▶ _Testo fornito_:
§

Qualche mattina fa è arrivato in risonanza magnetica un signore, lo chiamerò Giuseppe, che controllo da ormai molti anni per una brutta neoplasia del rinofaringe: uno di quelli che mi ha dato maggiori soddisfazioni per la buonissima risposta alla terapia, in un campo in cui spesso e volentieri i pazienti non fanno una gran bella fine.
Ma ci sono altri motivi per cui mi sono sempre sentito molto legato a quel signore. Ricordo che quando gli fu diagnosticata la malattia lui era incredibilmente disteso, nonostante fosse alle prese con il secondo tumore della sua vita. Quando gli chiesi il motivo del suo ottimismo lui ghignò beffardo che il Padreterno avrebbe dovuto aspettare ancora un po’ prima di aver ragione della sua resistenza. E così infatti è stato: una risposta sensazionale alla radio-chemioterapia e da allora controlli sempre negativi. Nel pieno del primo ciclo di terapia, Giuseppe pensò bene di sposarsi per la seconda volta: ridemmo a lungo insieme, in occasione del secondo controllo, sull’evidenza incontestabile del suo poderoso ottimismo in ambito matrimoniale. Lui disse che quel matrimonio era la prova ineluttabile della sua volontà di non mollare: da allora non ha mai cambiato versione, prova vivente che la voglia di esistere spesso aiuta a superare qualunque dramma fisico.

§

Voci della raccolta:
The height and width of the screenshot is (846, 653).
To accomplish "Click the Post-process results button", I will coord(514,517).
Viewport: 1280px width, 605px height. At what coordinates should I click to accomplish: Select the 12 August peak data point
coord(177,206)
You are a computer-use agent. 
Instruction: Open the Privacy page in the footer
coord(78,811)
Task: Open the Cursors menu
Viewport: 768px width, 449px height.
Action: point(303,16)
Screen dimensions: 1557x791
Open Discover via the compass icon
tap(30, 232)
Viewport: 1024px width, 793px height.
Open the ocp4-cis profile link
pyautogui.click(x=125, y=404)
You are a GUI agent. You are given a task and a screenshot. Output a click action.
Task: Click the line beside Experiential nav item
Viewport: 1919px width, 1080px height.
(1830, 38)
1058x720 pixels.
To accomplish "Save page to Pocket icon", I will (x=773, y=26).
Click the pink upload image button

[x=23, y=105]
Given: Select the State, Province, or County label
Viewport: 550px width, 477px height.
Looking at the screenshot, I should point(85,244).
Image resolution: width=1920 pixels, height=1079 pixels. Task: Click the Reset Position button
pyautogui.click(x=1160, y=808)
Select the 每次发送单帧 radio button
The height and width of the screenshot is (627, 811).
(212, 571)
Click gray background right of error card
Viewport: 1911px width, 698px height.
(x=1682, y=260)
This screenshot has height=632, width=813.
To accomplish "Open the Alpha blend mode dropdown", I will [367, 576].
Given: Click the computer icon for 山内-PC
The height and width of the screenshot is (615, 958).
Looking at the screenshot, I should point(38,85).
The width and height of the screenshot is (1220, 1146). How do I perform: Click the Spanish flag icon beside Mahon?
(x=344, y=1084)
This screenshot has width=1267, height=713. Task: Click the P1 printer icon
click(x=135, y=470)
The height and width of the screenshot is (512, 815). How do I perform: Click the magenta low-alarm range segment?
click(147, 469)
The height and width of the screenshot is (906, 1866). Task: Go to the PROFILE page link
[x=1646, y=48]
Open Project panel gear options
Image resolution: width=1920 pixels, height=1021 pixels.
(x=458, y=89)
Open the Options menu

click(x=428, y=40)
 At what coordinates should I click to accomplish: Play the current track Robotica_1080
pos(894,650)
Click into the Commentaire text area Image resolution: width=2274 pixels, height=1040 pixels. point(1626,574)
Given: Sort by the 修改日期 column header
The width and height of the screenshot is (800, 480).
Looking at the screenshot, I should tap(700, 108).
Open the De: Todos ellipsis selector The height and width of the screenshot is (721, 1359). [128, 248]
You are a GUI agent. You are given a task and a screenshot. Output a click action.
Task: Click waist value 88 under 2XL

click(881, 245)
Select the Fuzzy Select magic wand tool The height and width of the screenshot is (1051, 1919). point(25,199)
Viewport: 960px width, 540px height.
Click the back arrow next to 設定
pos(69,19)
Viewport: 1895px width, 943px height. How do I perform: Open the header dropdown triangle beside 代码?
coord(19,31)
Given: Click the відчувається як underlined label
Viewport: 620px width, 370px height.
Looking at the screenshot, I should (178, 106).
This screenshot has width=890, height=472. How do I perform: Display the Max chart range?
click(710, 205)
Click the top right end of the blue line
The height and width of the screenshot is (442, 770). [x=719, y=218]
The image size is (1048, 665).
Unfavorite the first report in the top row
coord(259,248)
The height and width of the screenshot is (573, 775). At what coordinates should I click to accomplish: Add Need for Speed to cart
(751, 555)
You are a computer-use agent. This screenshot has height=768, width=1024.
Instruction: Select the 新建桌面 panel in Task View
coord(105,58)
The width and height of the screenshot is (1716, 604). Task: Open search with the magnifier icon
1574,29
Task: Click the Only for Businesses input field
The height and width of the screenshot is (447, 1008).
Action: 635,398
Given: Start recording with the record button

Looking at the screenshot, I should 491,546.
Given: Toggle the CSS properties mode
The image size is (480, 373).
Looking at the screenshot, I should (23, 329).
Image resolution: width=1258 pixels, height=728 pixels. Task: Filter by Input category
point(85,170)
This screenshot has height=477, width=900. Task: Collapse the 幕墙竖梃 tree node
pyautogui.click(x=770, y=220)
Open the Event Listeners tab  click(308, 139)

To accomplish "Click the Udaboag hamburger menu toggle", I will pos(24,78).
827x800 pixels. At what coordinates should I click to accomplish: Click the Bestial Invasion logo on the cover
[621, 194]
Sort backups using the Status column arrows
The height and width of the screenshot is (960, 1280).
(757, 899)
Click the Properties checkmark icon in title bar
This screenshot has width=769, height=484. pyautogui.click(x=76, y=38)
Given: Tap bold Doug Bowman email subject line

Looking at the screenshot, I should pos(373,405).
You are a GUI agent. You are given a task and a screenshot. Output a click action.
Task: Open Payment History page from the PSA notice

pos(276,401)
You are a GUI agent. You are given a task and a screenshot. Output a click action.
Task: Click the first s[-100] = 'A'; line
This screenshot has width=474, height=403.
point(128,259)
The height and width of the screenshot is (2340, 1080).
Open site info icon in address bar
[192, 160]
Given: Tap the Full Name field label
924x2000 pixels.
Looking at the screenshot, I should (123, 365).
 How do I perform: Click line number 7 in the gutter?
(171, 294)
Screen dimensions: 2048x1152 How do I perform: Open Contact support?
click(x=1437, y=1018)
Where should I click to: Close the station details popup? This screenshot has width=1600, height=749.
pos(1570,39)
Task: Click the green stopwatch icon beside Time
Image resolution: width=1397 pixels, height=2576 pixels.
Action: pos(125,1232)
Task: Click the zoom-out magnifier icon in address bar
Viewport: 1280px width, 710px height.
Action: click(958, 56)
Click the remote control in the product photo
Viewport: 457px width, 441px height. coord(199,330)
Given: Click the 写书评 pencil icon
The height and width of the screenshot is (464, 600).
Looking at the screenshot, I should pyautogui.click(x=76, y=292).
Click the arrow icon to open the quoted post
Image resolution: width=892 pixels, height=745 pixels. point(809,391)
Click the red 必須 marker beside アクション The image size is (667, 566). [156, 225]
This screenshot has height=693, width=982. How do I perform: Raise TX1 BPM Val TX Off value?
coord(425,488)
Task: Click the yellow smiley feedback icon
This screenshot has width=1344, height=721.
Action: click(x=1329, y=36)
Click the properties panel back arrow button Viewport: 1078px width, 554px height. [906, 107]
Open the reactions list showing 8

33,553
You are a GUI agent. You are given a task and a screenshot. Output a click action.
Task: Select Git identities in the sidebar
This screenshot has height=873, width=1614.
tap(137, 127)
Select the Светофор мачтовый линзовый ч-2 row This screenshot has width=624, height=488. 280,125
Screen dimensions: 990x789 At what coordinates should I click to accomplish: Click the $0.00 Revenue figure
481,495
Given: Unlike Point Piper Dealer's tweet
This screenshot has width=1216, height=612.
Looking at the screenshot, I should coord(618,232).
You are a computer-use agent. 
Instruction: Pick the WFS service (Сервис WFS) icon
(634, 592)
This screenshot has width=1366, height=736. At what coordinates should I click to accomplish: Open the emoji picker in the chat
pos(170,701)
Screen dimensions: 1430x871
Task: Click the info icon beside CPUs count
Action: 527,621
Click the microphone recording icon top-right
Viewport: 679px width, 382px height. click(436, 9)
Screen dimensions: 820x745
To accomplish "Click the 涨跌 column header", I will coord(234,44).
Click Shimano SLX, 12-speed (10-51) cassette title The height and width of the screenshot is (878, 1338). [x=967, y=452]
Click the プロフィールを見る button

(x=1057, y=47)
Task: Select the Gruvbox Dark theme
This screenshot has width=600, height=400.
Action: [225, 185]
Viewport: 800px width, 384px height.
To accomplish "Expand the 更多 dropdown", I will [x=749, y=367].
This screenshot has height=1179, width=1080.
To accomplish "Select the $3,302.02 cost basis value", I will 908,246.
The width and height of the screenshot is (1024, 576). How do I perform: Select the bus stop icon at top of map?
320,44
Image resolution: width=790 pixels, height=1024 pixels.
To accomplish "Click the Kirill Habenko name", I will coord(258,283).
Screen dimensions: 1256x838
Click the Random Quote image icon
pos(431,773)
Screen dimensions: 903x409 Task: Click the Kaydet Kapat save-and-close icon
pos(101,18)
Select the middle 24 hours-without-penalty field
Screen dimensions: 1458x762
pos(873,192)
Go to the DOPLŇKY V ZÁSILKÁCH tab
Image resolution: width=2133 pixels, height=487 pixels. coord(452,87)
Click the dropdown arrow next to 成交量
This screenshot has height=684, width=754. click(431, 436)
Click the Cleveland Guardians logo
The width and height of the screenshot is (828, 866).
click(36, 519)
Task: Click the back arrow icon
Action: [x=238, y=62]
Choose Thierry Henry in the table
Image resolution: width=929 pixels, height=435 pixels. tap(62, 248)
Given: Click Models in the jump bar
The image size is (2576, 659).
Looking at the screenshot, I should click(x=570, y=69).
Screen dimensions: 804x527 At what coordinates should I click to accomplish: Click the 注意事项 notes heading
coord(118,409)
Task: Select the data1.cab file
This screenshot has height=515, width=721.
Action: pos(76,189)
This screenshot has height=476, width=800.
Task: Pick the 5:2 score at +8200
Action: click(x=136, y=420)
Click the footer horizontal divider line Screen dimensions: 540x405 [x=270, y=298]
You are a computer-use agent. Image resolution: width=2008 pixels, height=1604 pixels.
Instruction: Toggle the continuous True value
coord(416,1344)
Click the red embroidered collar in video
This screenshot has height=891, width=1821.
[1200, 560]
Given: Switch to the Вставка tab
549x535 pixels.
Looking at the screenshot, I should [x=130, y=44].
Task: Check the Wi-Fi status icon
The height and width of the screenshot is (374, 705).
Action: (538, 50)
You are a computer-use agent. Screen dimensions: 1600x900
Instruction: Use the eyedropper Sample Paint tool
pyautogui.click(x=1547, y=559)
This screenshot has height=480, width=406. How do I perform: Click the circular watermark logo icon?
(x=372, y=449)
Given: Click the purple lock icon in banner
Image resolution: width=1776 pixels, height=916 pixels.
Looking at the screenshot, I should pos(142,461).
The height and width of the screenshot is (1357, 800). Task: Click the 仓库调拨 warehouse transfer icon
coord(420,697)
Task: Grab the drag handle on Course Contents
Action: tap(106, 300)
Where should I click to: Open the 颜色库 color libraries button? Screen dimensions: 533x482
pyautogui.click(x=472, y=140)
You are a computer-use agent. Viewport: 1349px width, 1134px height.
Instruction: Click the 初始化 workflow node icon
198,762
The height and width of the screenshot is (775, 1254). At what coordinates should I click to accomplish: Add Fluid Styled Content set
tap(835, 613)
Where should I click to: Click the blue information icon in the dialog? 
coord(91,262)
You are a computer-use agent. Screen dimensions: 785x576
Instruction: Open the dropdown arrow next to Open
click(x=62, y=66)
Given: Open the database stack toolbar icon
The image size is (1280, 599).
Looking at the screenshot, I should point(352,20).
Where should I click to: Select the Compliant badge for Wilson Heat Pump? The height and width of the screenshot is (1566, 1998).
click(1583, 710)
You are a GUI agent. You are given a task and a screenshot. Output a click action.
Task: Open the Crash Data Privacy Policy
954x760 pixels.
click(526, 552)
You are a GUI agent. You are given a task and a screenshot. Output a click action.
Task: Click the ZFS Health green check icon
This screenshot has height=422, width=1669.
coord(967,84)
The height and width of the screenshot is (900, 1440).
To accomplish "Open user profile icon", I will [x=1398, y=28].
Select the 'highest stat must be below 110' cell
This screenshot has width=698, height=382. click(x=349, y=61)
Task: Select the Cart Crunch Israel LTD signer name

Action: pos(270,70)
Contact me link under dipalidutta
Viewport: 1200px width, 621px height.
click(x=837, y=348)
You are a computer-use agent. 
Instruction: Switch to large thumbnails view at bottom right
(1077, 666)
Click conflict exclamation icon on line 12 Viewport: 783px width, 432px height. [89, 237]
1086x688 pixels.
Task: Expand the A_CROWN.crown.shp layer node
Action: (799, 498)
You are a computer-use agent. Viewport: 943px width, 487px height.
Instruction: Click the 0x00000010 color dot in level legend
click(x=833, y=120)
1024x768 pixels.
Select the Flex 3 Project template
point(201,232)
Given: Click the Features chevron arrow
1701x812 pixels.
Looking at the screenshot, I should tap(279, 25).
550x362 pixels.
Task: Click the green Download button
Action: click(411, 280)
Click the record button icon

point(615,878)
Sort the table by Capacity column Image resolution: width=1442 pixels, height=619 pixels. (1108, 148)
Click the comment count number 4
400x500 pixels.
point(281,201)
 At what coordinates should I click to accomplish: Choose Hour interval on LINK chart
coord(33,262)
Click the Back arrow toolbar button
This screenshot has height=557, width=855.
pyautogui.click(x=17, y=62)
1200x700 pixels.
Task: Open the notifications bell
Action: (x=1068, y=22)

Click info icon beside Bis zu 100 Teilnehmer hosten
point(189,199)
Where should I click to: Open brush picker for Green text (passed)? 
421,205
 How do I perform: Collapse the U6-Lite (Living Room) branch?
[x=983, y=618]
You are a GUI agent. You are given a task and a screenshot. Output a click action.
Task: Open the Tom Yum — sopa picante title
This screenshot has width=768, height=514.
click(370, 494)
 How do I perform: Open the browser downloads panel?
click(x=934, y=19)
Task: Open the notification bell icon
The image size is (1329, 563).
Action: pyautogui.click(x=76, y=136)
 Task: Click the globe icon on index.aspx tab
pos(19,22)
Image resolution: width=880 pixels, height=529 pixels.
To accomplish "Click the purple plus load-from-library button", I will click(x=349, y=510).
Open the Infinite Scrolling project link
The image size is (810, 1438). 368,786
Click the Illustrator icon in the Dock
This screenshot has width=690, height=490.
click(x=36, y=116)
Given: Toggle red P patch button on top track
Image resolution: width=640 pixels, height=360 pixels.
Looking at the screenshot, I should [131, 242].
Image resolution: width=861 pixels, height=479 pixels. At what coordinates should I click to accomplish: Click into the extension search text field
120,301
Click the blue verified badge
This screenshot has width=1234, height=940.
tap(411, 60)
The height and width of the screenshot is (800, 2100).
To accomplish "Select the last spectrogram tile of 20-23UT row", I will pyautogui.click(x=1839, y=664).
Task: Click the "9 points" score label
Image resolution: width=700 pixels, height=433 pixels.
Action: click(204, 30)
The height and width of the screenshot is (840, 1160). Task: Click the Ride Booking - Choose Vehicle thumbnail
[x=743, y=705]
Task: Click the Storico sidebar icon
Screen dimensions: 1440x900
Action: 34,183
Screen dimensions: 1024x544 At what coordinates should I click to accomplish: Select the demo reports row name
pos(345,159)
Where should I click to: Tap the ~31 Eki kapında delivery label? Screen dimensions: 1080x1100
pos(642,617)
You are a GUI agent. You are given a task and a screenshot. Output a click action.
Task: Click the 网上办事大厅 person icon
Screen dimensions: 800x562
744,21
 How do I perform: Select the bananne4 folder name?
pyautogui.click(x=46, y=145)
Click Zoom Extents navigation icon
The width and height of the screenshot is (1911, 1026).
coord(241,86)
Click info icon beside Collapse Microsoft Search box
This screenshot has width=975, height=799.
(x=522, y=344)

§

▶ _Obiettivo del compito_:
Trascrivi dal racconto su Giuseppe il passo che va da "Qualche mattina fa" fino a "gran bella fine.".

▶ _Risposta al compito_:
Qualche mattina fa è arrivato in risonanza magnetica un signore, lo chiamerò Giuseppe, che controllo da ormai molti anni per una brutta neoplasia del rinofaringe: uno di quelli che mi ha dato maggiori soddisfazioni per la buonissima risposta alla terapia, in un campo in cui spesso e volentieri i pazienti non fanno una gran bella fine.